Bipolar Disorder or Trauma - Understand the Difference
At least once a week, I have the pleasure of removing the bipolar diagnosis from someone's life. If drives me absolutely bonkers when I am meeting with someone, and they say that some therapist or psychiatrist said that because they experience panic, bouts of depression, and on occasion feel normal are bipolar. Usually, my next question is about how great their meds must be working. "They don't," seems to be the nearly universal response. When I ask why they say that, they exclaim that they still suffer from anxiety, depression, and panic. Upon further investigation, nearly all of these individuals have a point in their life where something bad happened that set their course for their present moment. I am here to state loud and clear, that this is NOT Bipolar disorder, but the underlying effects of trauma!

Raw data ::
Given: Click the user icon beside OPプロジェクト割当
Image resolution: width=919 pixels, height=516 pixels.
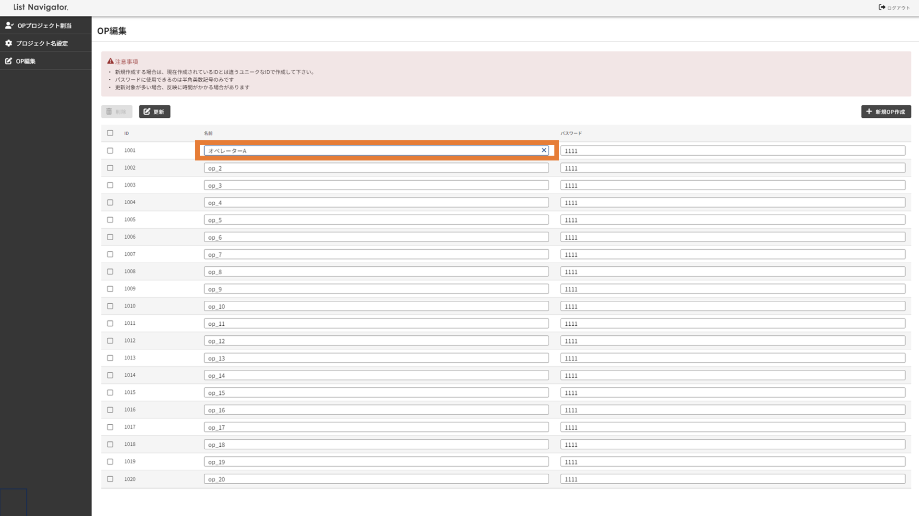Looking at the screenshot, I should 9,25.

What to work on :: Continue the piece on bipolar disorder versus trauma, picking up right after its last sentence.

Answer ::
Bipolar Disorder is characterized by experiencing emotions of the polar opposites. There are three types of bipolar disorders. First, bipolar I disorder is the most known term. Sufferers can experience rapid mood changes that go from very high or manic to hopelessly depressed. Some people switch emotions rapidly, while others stay depressed for months on end. Being the more depressed type of bipolar has been commonly associated with the old term, manic depression.
Bipolar II disorder is similar to bipolar I except the extremes in the emotions are not as pronounced and severe. Finally, what often times gets overlooked is cyclothymia. This is the least severe form of bipolar, and is often explained away by having a bad day, drinking too much, getting a little too excited, or even having ADHD.
Now, within these three types of bipolar disorders, there are several other categories. What they do is help the treating provider develop a treatment plan.
What does all this have to do about trauma and PTSD? I do not have any scientific data on hand, but what I am going to say, I believe, is not far from the truth. I firmly believe that bipolar is so overly diagnosed that the therapist, psychiatrist, psychologist, or whomever, fails to look far enough back into a person's history to determine whether or not a traumatic experience occurred.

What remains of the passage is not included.